Show every line in the entries below where the word "pencil" appears.
[Records for the task Boundary: Start]
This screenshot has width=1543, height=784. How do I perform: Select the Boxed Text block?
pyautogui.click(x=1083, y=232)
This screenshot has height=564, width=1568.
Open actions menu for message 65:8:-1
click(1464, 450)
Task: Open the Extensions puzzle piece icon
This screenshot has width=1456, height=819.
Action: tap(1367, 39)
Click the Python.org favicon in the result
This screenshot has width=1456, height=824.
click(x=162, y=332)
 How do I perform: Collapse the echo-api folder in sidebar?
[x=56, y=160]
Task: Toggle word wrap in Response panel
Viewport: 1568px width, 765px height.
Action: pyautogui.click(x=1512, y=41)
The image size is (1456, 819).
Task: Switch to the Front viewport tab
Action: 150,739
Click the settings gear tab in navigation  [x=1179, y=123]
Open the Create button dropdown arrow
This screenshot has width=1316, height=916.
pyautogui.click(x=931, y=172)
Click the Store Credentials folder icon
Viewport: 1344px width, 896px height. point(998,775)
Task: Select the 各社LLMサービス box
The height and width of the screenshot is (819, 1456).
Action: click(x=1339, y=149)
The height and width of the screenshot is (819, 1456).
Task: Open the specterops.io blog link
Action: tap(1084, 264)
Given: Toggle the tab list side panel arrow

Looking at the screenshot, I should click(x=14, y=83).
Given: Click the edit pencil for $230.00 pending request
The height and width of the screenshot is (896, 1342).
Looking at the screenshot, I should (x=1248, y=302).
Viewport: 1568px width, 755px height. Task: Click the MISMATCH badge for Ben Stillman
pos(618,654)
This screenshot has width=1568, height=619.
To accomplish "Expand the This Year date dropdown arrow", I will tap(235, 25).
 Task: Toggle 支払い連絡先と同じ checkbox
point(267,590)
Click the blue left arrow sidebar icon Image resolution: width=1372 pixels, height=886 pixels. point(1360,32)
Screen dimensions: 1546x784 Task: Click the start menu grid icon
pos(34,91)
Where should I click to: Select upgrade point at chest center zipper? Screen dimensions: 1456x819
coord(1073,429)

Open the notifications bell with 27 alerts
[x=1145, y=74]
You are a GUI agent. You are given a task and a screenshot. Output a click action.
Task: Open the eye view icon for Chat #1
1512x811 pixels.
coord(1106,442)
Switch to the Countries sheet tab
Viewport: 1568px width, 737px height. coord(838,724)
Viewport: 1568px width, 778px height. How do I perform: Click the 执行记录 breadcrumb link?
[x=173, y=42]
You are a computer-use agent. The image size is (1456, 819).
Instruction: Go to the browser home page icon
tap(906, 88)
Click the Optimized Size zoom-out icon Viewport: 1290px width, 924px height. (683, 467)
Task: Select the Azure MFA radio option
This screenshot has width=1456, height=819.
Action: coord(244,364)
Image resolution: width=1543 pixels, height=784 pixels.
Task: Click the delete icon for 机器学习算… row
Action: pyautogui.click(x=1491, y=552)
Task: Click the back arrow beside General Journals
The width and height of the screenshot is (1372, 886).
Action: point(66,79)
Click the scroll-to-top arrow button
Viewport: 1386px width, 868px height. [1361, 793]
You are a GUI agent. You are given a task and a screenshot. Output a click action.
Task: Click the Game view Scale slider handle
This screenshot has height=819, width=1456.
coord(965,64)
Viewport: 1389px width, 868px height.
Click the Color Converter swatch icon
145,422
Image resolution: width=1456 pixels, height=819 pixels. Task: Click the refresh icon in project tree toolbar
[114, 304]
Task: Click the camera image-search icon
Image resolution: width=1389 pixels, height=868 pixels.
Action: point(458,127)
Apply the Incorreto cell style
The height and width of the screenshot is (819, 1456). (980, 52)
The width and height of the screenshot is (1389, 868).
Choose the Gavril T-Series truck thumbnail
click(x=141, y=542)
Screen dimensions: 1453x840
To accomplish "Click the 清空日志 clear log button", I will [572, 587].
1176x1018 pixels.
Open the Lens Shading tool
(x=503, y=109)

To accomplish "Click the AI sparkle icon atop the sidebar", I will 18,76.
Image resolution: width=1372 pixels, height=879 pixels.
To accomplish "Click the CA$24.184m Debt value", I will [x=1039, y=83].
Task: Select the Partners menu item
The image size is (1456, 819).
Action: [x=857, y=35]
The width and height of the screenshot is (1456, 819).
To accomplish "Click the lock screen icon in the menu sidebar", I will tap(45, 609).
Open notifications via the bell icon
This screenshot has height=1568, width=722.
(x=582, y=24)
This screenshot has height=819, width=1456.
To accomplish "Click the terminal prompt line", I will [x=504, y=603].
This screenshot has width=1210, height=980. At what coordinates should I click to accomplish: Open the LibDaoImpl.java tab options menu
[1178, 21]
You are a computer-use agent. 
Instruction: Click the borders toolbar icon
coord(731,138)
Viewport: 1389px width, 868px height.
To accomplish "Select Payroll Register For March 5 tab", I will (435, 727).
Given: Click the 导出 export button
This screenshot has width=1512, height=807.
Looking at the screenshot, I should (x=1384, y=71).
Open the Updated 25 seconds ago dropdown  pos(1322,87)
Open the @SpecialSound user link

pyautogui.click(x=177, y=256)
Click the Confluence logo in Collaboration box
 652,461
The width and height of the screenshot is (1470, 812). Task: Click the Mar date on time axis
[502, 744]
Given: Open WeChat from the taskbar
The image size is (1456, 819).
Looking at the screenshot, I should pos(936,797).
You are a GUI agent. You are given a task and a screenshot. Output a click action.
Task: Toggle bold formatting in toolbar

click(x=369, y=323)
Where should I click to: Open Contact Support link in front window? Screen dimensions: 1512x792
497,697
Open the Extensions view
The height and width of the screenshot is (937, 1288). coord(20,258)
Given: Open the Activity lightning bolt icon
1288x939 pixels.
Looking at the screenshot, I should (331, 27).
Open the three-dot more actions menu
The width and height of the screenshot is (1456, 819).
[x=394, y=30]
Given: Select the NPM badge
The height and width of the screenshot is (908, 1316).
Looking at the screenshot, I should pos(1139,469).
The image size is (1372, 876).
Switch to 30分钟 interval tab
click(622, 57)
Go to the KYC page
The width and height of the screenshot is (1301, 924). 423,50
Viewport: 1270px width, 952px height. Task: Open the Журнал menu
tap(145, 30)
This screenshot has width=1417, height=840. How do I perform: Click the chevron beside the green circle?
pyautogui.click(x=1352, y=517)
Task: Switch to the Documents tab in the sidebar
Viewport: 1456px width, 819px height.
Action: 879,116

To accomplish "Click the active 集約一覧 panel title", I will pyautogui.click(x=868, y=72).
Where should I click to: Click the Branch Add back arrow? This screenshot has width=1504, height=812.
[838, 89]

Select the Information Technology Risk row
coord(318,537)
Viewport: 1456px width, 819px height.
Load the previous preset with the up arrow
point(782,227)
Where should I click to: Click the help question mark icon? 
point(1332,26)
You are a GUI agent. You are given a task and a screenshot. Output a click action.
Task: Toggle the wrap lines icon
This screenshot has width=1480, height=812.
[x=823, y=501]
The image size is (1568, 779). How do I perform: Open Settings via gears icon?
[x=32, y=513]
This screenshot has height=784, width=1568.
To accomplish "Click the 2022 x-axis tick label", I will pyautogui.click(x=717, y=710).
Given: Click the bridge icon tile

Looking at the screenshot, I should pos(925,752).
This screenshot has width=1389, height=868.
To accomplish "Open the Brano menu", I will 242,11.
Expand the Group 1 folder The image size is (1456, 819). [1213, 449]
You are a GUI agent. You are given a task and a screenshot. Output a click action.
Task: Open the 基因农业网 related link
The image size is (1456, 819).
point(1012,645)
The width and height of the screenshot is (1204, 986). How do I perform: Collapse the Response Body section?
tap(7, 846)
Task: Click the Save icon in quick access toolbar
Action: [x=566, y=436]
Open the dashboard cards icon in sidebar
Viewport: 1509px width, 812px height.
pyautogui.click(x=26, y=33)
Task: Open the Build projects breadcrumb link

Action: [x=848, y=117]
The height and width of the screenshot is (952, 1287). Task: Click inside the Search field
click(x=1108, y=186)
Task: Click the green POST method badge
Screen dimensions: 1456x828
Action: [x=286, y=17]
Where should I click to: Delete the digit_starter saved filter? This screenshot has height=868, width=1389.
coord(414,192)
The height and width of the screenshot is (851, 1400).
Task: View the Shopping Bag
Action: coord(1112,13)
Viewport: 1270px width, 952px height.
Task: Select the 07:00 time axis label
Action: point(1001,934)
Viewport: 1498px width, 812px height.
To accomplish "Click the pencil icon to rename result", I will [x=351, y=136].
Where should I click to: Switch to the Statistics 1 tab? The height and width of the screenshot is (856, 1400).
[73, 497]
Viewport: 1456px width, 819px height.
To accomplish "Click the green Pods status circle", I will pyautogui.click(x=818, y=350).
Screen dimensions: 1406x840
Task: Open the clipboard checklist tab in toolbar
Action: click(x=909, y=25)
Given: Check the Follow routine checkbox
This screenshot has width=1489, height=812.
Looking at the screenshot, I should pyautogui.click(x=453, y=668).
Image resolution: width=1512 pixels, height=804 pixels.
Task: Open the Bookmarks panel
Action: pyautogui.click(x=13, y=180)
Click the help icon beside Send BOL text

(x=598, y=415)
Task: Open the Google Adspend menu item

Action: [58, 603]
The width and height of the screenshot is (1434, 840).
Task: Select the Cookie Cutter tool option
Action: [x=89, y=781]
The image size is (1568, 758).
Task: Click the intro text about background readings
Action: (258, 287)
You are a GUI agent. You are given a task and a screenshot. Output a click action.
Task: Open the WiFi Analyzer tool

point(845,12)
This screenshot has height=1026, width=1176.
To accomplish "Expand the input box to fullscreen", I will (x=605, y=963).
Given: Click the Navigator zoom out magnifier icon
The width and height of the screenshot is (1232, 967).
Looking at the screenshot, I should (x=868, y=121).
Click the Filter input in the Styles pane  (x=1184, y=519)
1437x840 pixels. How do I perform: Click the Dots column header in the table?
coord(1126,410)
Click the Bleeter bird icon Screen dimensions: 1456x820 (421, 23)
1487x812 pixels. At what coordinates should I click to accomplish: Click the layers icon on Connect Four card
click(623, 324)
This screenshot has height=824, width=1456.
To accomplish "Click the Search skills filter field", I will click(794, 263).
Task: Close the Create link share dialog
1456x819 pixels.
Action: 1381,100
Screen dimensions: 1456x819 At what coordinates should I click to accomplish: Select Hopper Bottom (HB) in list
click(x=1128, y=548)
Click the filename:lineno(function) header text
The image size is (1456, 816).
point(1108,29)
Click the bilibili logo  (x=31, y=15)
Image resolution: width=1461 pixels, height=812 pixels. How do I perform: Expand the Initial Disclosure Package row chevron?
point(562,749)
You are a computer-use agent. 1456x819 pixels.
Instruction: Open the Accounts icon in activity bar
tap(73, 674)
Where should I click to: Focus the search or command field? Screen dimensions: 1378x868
[Records for the task Boundary: End]
■ **Task result**
Given: Click the edit pencil for $230.00 pending request
To accomplish "Click the pencil icon to rename result", I will [x=351, y=136].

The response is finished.